El Tribunal Supremo ha confirmado que las deudas con la comunidad de propietarios prescriben a los cinco años. Esto significa que, si un vecino moroso acumula cuotas impagadas y la comunidad no reclama judicialmente en ese plazo, ya no podrá exigir ese dinero. La decisión marca como se debe llevar a cabo la gestión de impagos y obliga a las comunidades de vecinos a actuar con mayor diligencia para proteger sus ingresos.
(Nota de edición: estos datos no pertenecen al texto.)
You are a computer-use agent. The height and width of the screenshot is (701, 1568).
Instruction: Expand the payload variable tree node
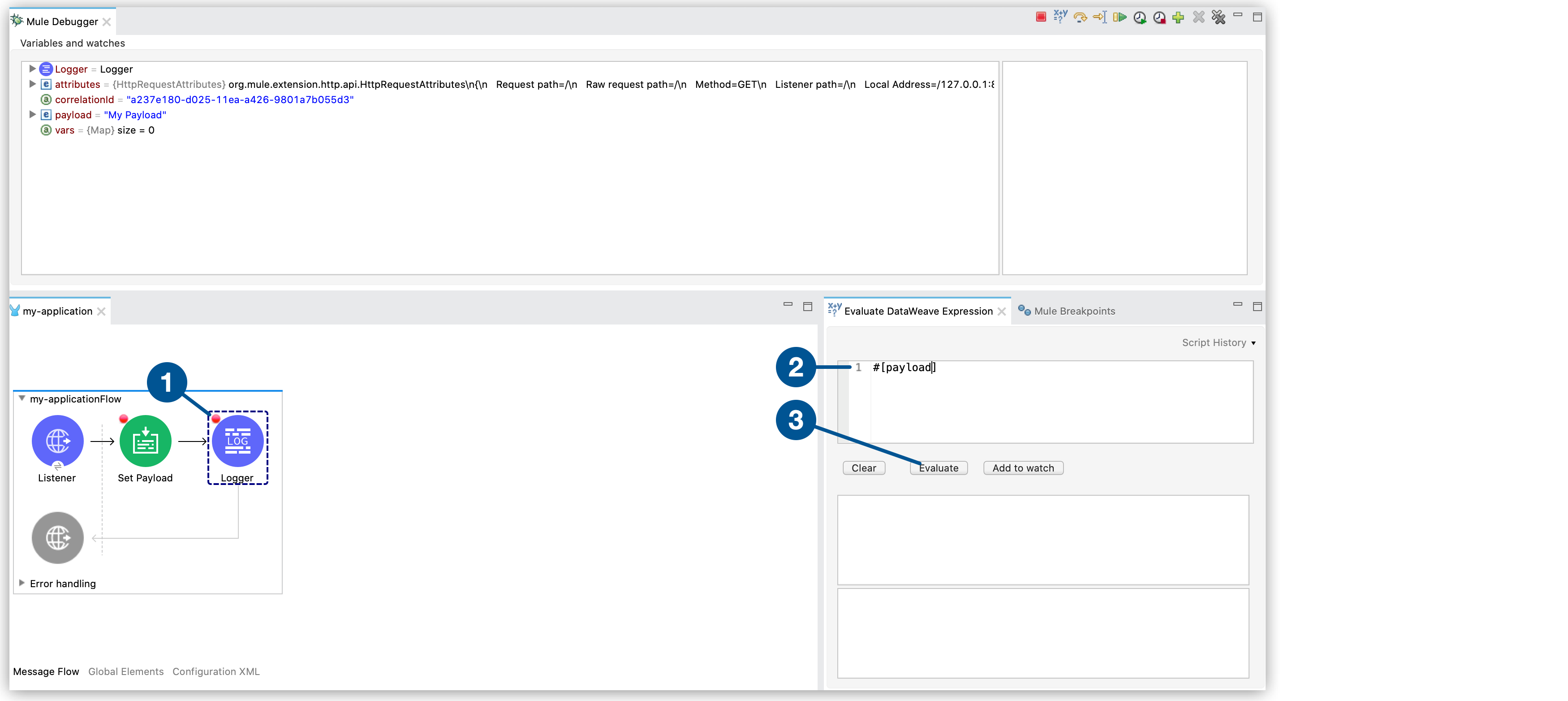coord(32,114)
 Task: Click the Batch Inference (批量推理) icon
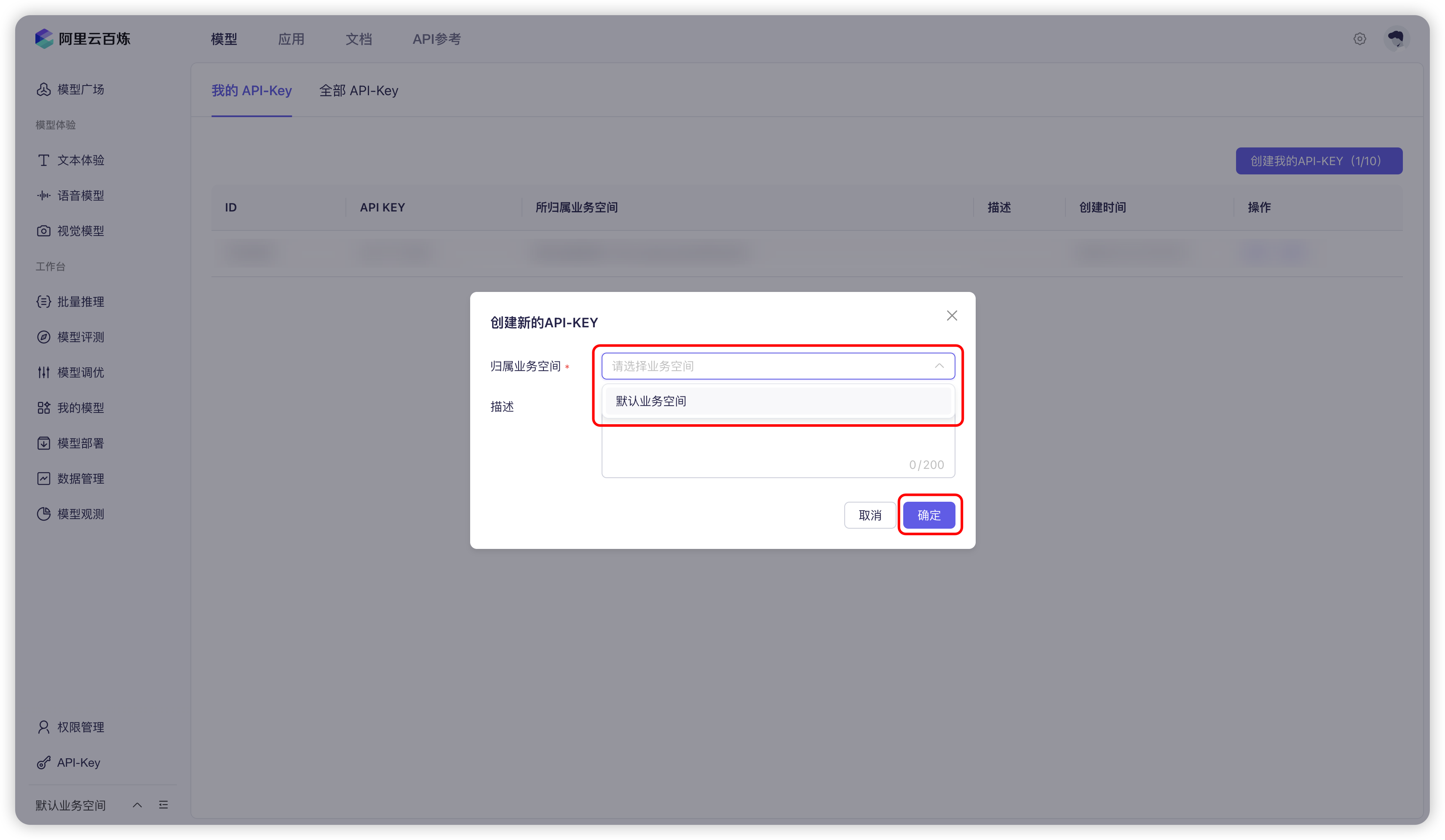tap(43, 302)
La sentencia del Supremo establece un plazo de cinco años para reclamar pagos periódicos, cuotas de comunidad, gastos comunes y servicios recurrentes. En este contexto, las cuotas de la comunidad se incluyen expresamente dentro de estos pagos periódicos, por lo que cualquier reclamación fuera de ese plazo ya no tiene validez legal.
La comunidad debe actuar con celeridad
Para las comunidades de propietarios, la consecuencia es que si pasan cinco años sin reclamar la deuda, ésta desaparece. Lo que significa que no se puede exigir el pago, iniciar un procedimiento monitorio ni incluir esa deuda en reclamaciones posteriores. En la práctica, cualquier cantidad pendiente más allá de ese plazo se pierde para siempre.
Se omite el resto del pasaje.